Project root: /home/kosaraju/mgpt_eval
Working directory: /home/kosaraju/mgpt_eval/examples


## Configuration Setup

In [2]:
# Load configuration
config_path = "configs/classification_example_config.yaml"
config = PipelineConfig.from_yaml(config_path)

print("Configuration loaded successfully!")
print(f"Job name: {config.job.name}")
print(f"Output directory: {config.job.output_dir}")
print(f"Pipeline stages: {config.pipeline_stages}")
print(f"Classifiers: {config.classification.models}")

Configuration loaded successfully!
Job name: classification_training_example
Output directory: /home/kosaraju/mgpt_eval/examples/outputs
Pipeline stages: embeddings=False classification=True evaluation=True target_word_eval=False summary_report=True method_comparison=True
Classifiers: ['logistic_regression', 'svm', 'random_forest']


## Input Data Verification

In [3]:
# Check if embedding files exist
train_embeddings_path = Path(config.input.train_embeddings_path)
test_embeddings_path = Path(config.input.test_embeddings_path)

print("Checking for embedding files...")
print(f"Train embeddings: {train_embeddings_path}")
print(f"  - Exists: {train_embeddings_path.exists()}")
if train_embeddings_path.exists():
    train_df = pd.read_csv(train_embeddings_path)
    print(f"  - Shape: {train_df.shape}")
    print(f"  - Columns: {list(train_df.columns)}")
    print(f"  - Sample data:")
    print(train_df.head(2))

print(f"\nTest embeddings: {test_embeddings_path}")
print(f"  - Exists: {test_embeddings_path.exists()}")
if test_embeddings_path.exists():
    test_df = pd.read_csv(test_embeddings_path)
    print(f"  - Shape: {test_df.shape}")
    print(f"  - Columns: {list(test_df.columns)}")

Checking for embedding files...
Train embeddings: /home/kosaraju/mgpt_eval/examples/outputs/embeddings/train_embeddings.csv
  - Exists: True
  - Shape: (16, 3)
  - Columns: ['mcid', 'label', 'embedding']
  - Sample data:
   mcid  label                                          embedding
0    20      0  [0.02810053527355194, -0.2548440098762512, -1....
1    16      0  [-0.134785994887352, -0.01184933539479971, -0....

Test embeddings: /home/kosaraju/mgpt_eval/examples/outputs/embeddings/test_embeddings.csv
  - Exists: True
  - Shape: (4, 3)
  - Columns: ['mcid', 'label', 'embedding']


### Fallback: Use Available Data if Embeddings Don't Exist

In [4]:
# If embeddings don't exist, check for available embedding files
embeddings_dir = Path("outputs/embeddings")
if embeddings_dir.exists():
    embedding_files = list(embeddings_dir.glob("*.csv"))
    print(f"Available embedding files in {embeddings_dir}:")
    for file in embedding_files:
        print(f"  - {file.name}")
        
    if embedding_files:
        # Use first available embedding file for demonstration
        sample_file = embedding_files[0]
        print(f"\nUsing {sample_file.name} for this example...")
        
        # Update config to use available data
        config.input.train_embeddings_path = str(sample_file)
        config.input.test_embeddings_path = str(sample_file)  # Same file for demo
        
        print("Updated config to use available data.")
else:
    print("No embedding files found.
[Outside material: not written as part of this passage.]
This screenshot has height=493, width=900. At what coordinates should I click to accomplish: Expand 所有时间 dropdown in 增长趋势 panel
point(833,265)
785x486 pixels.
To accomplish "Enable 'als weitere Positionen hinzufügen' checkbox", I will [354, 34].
Please run the embedding pipeline first.")

Available embedding files in outputs/embeddings:
  - sample_embeddings.csv
  - train_embeddings.csv
  - test_embeddings.csv

Using sample_embeddings.csv for this example...
Updated config to use available data.


## Initialize Classification Pipeline

In [5]:
# Setup logging
logger = get_logger("classification_pipeline", config.logging)
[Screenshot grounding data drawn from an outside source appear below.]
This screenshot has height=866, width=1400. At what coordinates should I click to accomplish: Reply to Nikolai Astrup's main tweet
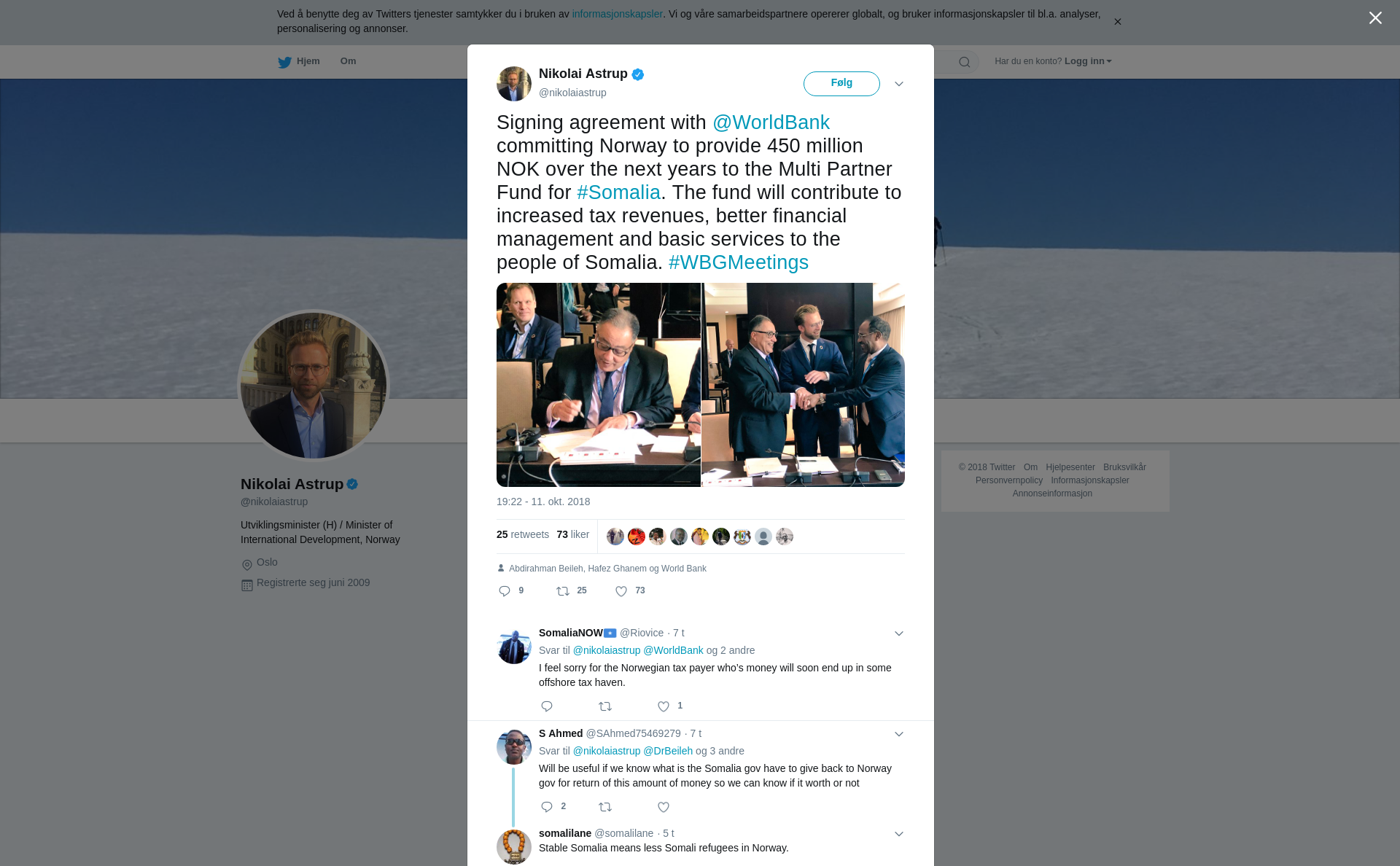click(505, 591)
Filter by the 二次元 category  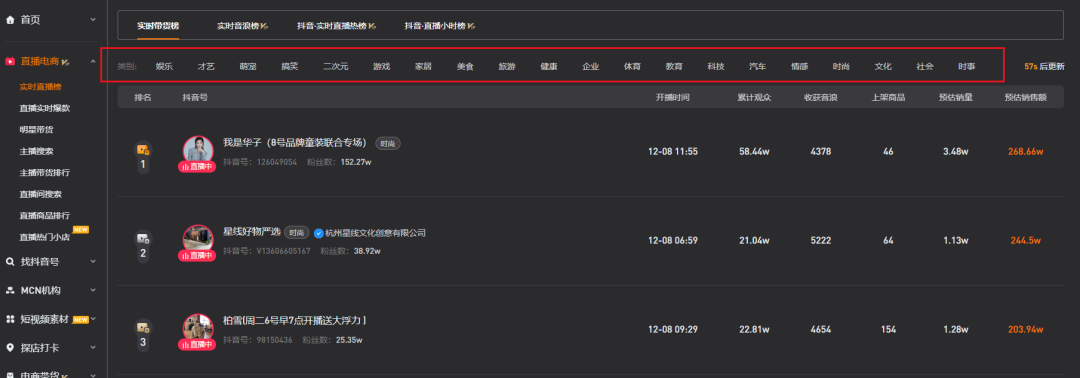pyautogui.click(x=335, y=67)
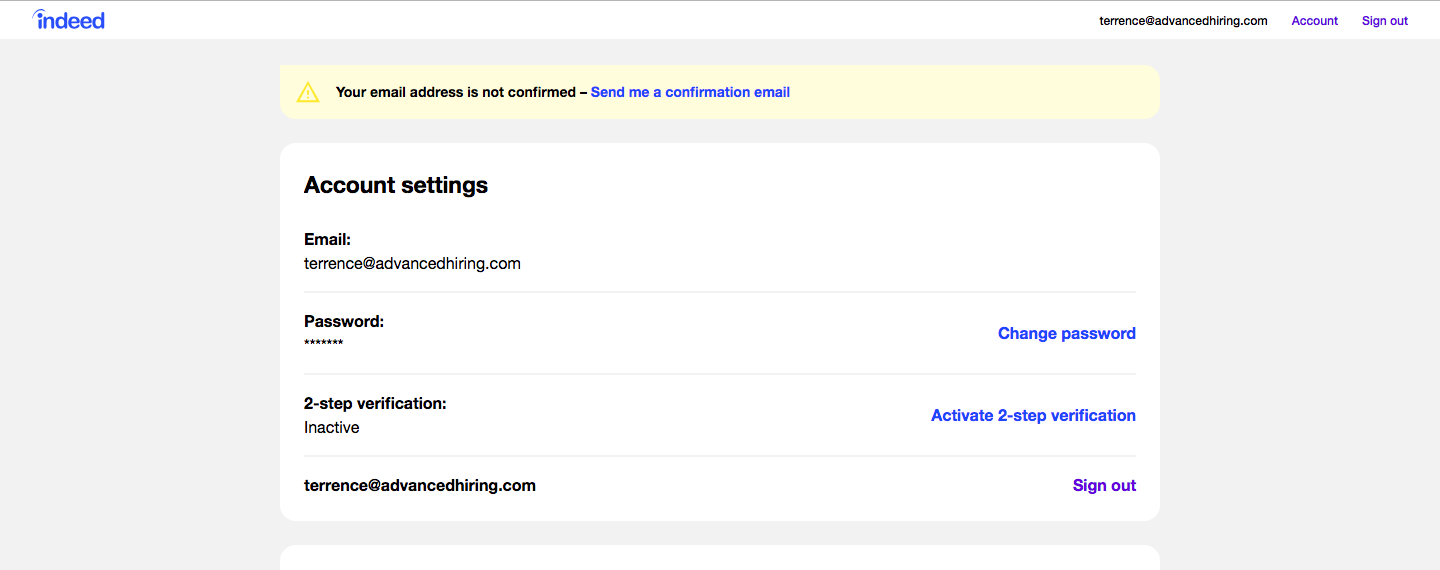Click the partially visible card at the bottom
The height and width of the screenshot is (570, 1440).
[720, 558]

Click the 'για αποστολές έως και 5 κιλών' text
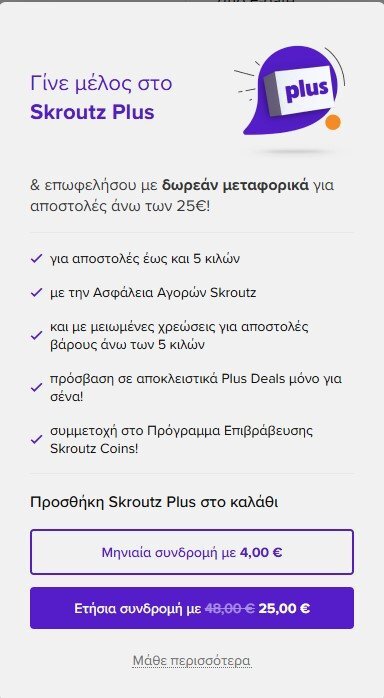coord(145,259)
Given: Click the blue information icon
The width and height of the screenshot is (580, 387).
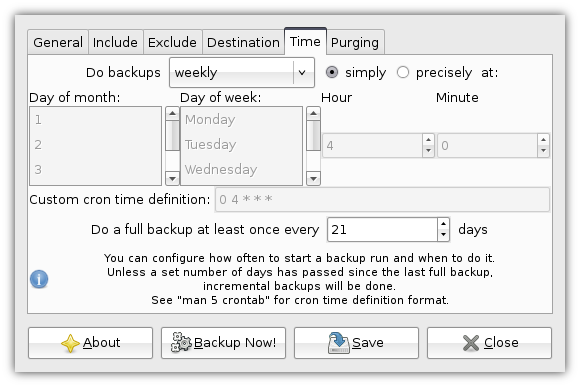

# Initialize classification pipeline
pipeline = ClassificationPipeline(config)


print("Classification pipeline initialized successfully!")

Classification pipeline initialized successfully!


## Run Classification Pipeline

In [6]:
# Run the classification pipeline for each classifier
results_summary = {}

try:
    for classifier_type in config.classification.models:
        print(f"\n🚀 Training {classifier_type} classifier...")
        
        # Run pipeline for this classifier
        results = pipeline.run(
            train_embeddings=config.input.train_embeddings_path,
            test_embeddings=config.input.test_embeddings_path,
            classifier_type=classifier_type,
            output_dir=config.job.output_dir
        )
        
        results_summary[classifier_type] = results
        print(f"✅ {classifier_type} completed successfully!")
        print(f"   Test accuracy: {results.get('test_accuracy', 'N/A'):.4f}" if isinstance(results.get('test_accuracy'), float) else f"   Test accuracy: {results.get('test_accuracy', 'N/A')}")
    
    print(f"\n🎉 All classifiers completed successfully!")
    print(f"Trained {len(results_summary)} classifiers: {list(results_summary.keys())}")
    
except Exception as e:
    print(f"❌ Pipeline execution failed: {e}")
    import traceback
    traceback.print_exc()

Limited samples (20) for 48 parameter combinations. Consider reducing parameter grid complexity.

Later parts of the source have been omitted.